Bab 16 : Pindah

259 20 0
                                    

"Bunda, Amel pamit, ya."

"Iya. Jangan banyak tingkah! Jangan nyusahin Nak Zafka. Inget pesen Bunda, manjanya di rumah aja, secukupnya. Jangan bikin Zafka malu. Paham?"

"Iya, iya." Amel berdecih. "Siapa juga yang manja," gumamnya yang membuat kening Zafka berkerut.

Amel yang semula hampir menangis, mendadak kesal seketika. Baru jadi anak menantu dua hari lebih beberapa belas jam saja, Zafka sudah hampir menggeser posisinya sebagai anak tunggal yang sudah dua puluh tahun lebih menjadi anak mereka. Bukan tentang harta waris atau gono-gini, melainkan perhatian Rita yang terus saja memuji anak menantunya.

Di sisi lain, Mardani tersenyum dengan mata yang berkaca-kaca. Walau dia sangat mendukung keputusan menantunya, tapi hatinya malah melow melihat putri kesayangannya sudah hendak pergi. Padahal masih di kota yang sama bahkan jaraknya pun tidak jauh, tapi baru kali ini anaknya itu benar-benar meninggalkan rumah dan mungkin saja tidak kembali tinggal bersamanya. Sewaktu Amel KKN di desa yang memakan waktu sampai lima jam lebih perjalanan, tak pernah sehari pun dia tak menanyakan kabar anaknya itu. Orang-orang selalu bilang kalau Rita terlalu memanjakan anaknya dan tak bisa berpisah darinya, tapi sesungguhnya, Mardani-lah yang paling sakit hatinya saat menyaksikan kepergian putrinya itu.

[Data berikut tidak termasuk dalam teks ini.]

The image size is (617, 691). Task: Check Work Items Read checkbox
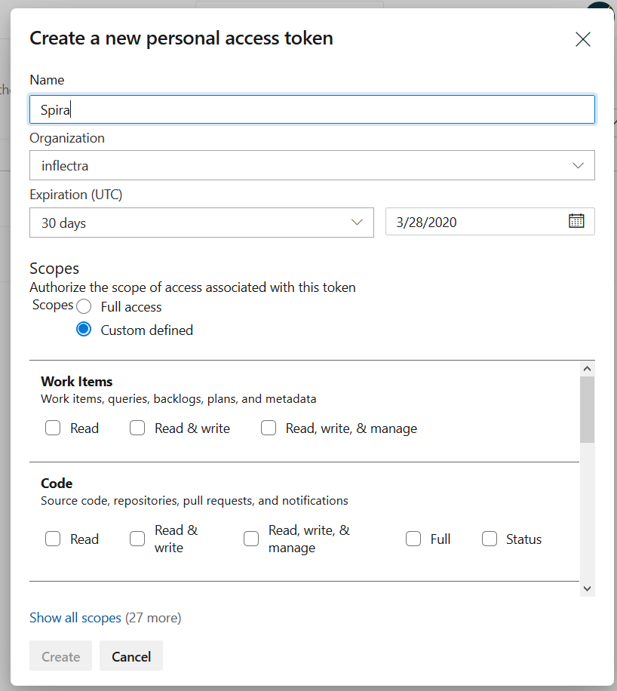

"Ayah, Amel pergi, ya. Nanti kalau libur, Amel pulang." Amel memeluk ayahnya. Matanya sudah panas dan pandangannya mengabur.

Mardani mengusap punggung putrinya dengan lembut. Dia tersenyum. Ingatannya kembali ke masa-masa di mana Amel tumbuh. Mulai dari pertama kali diantar ke ruangan rawat istrinya setelah dua hari diinkubator, lalu saat pertama kali Amel berjalan kepadanya di usia empat belas bulan, saat Amel terjatuh dan berlari ke arahnya sambil menangis saat TK, juga saat Amel menangis dalam pelukannya karena patah hati sebelum memulai hubungan. Potongan-potongan ingatan itu membuat air matanya jatuh.

"Anak Ayah harus belajar mandiri. Nurut sama suami. Kalau belum bisa masak sendiri, belajar pelan-pelan," ucap Mardani dengan suara yang bergetar.

Rita yang melihat suami dan anaknya itu pun hampir menangis juga. Sementara Zafka, tiba-tiba saja dia merasa bersalah dan kembali berpikir, apakah keputusannya ini tepat atau tidak.

Namun, setelah Mardani mengurai pelukannya, dia menatap menantu satu-satunya itu sambil berkata, "Titip Amel. Ayah percaya sama kamu."

Zafka mengangguk. "Iya, Yah."

Kemudian, sepasang pengantin baru itu masuk ke mobil dan mulai meninggalkan suami-istri paruh baya yang berangkulan itu. Amel memperhatikan kaca spion, melihat kedua orang tuanya yang tak melepas pandangan mereka dari mobil yang ditumpanginya. Air matanya menetes dan dadanya berdenyut. Namun, setelah mereka berbelok, dia mulai mengalihkan pandangan ke depan.

"Minggu depan kita kunjungi mereka." Zafka berujar tanpa menoleh sekejap pun ke arah istrinya.

"Minggu ini?" tanya Amel yang sudah menatap Zafka dari samping. Posisi duduknya pun sudah miring, seakan-akan tidak puas jika hanya kepalanya saja yang menoleh.

"Ke rumah Mama. Hari Minggu besok Zinia pergi ke Padang, jadi hari Jumat sore kita ke rumah Mama."

"Kalau Zinia cowok, pasti dia yang jadi suami saya. Iya, kan, Pak?"

Kali ini Zafka menoleh. Wajah Amel sudah tidak lagi sendu, malah hampir seperti anak kecil yang tengil. Padahal belum ada dua menit istrinya itu terlihat menangis di bangku penumpang, tapi sekarang sudah hampir seperti tidak terjadi apa-apa. Entah kejutan apa lagi yang akan ditemui Zafka dalam biduk rumah tangganya nanti.

"Zinia itu sebelas-dua belas sama Bapak, tapi dia lebih asyik."

Zafka tidak merespon. Dia hanya melirik Amel yang mulai memperhatikan jalan kembali.